Adopt a session-as-skill architecture for ruflo-browser, backed by RVF, ruvector trajectories, and AgentDB

Context

Today's `ruflo-browser`

The current plugin (v0.1.0) is a thin wrapper around 23 Playwright-backed MCP tools (mcp__claude-flow__browser_*). Surface inventory:

.claude-plugin/plugin.json — name, description, keywords (browser, playwright, testing, automation, scraping)
agents/browser-agent.md — single Sonnet agent that wires the 23 MCP tools together; suggests storing selectors in a browser-patterns AgentDB namespace; calls hooks post-task --train-neural
commands/ruflo-browser.md — one slash command that lists/screenshots/closes sessions via browser_session-list
skills/browser-test/SKILL.md — six-step Playwright UI testing recipe
skills/browser-scrape/SKILL.md — seven-step extraction recipe (snapshot → get-text → eval → paginate → close)
README.md — feature list (testing, screenshots, scraping, sessions)

Real and useful, but flat: every browser session is ephemeral, every selector that "worked" lives only in a free-form memory string, every interaction is invisible after the run ends, and every credential leak risk is implicit. There is no first-class session artifact, no replay surface, no learning loop, and no cross-session reuse beyond memory store.

Browserbase's `skills/skill` repo (the reference)

Browserbase ships a marketplace (.claude-plugin/marketplace.json declares 4 plugins) plus a directory of 10 skills under skills/. The architectural moves worth borrowing — verified against the live repo at https://github.com/browserbase/skills/tree/main on 2026-05-04 — are:

A single CLI primitive (browse) under every skill. Per skills/browser/REFERENCE.md, browse open|snapshot|click|fill|eval|stop is the entire interactive surface. Higher-level skills (ui-test, company-research, cookie-sync) compose the primitive rather than re-inventing it. The skill registers Bash as its only allowed-tools and shells out.
Sessions are named, not anonymous. The BROWSE_SESSION=<name> environment variable (skills/ui-test/SKILL.md) plus --session <name> flag (skills/browser/REFERENCE.md) make sessions addressable across CLI invocations and across parallel agents.
Persistent contexts as a separate, addressable artifact. --context-id <id> + --persist flags (REFERENCE.md) decouple "which browser instance" from "which auth/cookie state". cookie-sync/SKILL.md then defines a deliberate sync protocol from local Chrome → persistent context.
Trace-as-firehose with per-page bisection. browser-trace/SKILL.md defines .o11y/<run-id>/ containing manifest.json, cdp/raw.ndjson, cdp/summary.json, cdp/pages/*/, screenshots/, dom/. Critically: the tracer attaches as a second, read-only CDP client so any session being driven by automation can be observed in parallel.
A self-improving outer/inner loop. autobrowse/SKILL.md codifies the pattern: an inner agent (scripts/evaluate.mjs) executes browse commands and produces a trace under traces/<task>/run-NNN/; an outer agent reads the trace, edits strategy.md with one concrete improvement, and re-runs. A task graduates when it passes 2-of-last-3 runs, and the graduated artifact is a self-contained SKILL.md installed to ~/.claude/skills/.
Domain skills compose the primitive. company-research/SKILL.md wraps browse with extract_page.mjs, list_urls.mjs, compile_report.mjs, then enforces a Plan→Research→Synthesize methodology with subagent isolation.
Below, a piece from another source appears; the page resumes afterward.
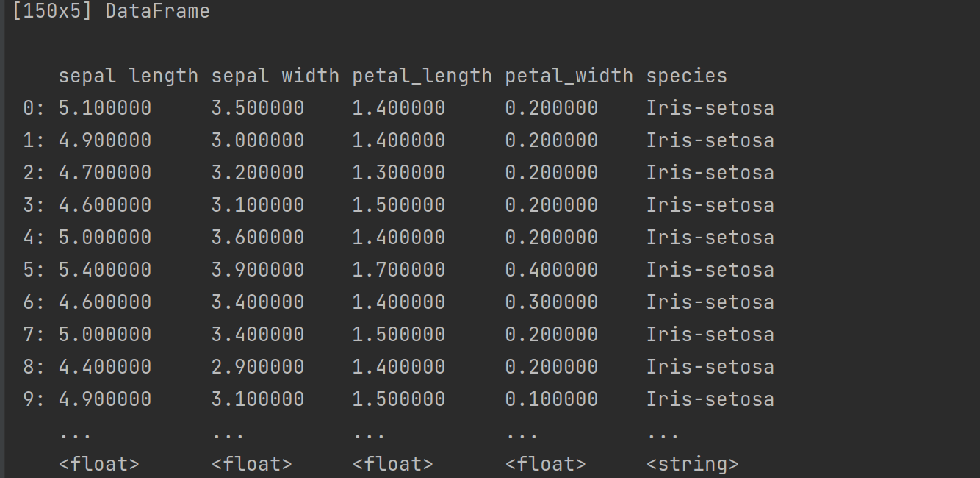Click the <float> type label under sepal length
The lesson: domain logic does not extend browse, it sits on top of it.
Marketplace declares plugins, plugins reference local skills. .claude-plugin/marketplace.json ships 4 plugins (browse, functions, browserbase-cli, browser-trace), each with "skills": "./skills/<name>". Plugin and skill are different units of distribution.

What Browserbase does not offer that we need: persistent semantic memory of selectors and page structures, PII/prompt-injection scanning of scraped content, federated session sharing, or learning-from-trajectory beyond the file-based strategy.md loop. Those are exactly the gaps Ruflo's existing subsystems already fill.

Why act now

ruflo-browser is the most-used surface for any agent that needs the open web, and it is the weakest at translating a one-off run into reusable knowledge. Adopting the Browserbase architectural shape — primitive + named sessions + traces + outer/inner loop — while wiring each artifact into Ruflo's own substrates (RVF, ruvector trajectories, AgentDB, AIDefence) gives us replayability, learning, and safety without leaving Playwright behind and without depending on Browserbase's hosted backend.

Decision

We propose to refactor ruflo-browser around a session-as-skill architecture. Each browser session is a first-class, replayable, auditable RVF container with a recorded ruvector trajectory; skills are thin compositions over a stable Playwright primitive; the marketplace shape mirrors Browserbase's so the plugin can be split later if the surface grows.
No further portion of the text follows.